Ces élections ne sont pas sans rappeler un bon vieux repas de famille. Toute le monde est prié d'être au rendez-vous. Cela ne tombe jamais au bon moment pour personne, mais on fait bonne figure. On commence à se préparer à la toute dernière minute, mais on fait en sorte de donner le change. On traine les pieds en souriant. De nouveau se les farcir tous alors qu'on a tant de pain sur la planche par ailleurs. Enfin bon il y aura aussi ce cousin ou cette cousine avec qui il y a toujours moyen de bien s'amuser. Par contre l'autre, là, celui qui vous crispe et qui va vous coller, aussi inévitable que le poulet rôti/abricots en conserve qui sera forcément au menu...

Les partis politiques sont donc partis en campagne comme on va à un de ces bons vieux repas de famille.
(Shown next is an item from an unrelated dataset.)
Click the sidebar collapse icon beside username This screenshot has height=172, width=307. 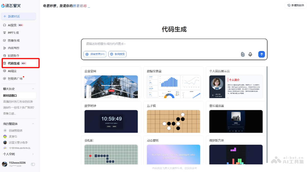coord(33,164)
Le petit théâtre va se rejouer comme les dernières fois : mêmes accents, mêmes messes basses, mêmes jeux autour de la grande table. Chacun aurait tellement envie que cela se passe autrement, certains ont déjà essayé, mais en vain. Il y a une espèce d'inertie inamovible dans la manière dont se passent les rapports, qui renvoie chacun face à des doubles ou triples contraintes.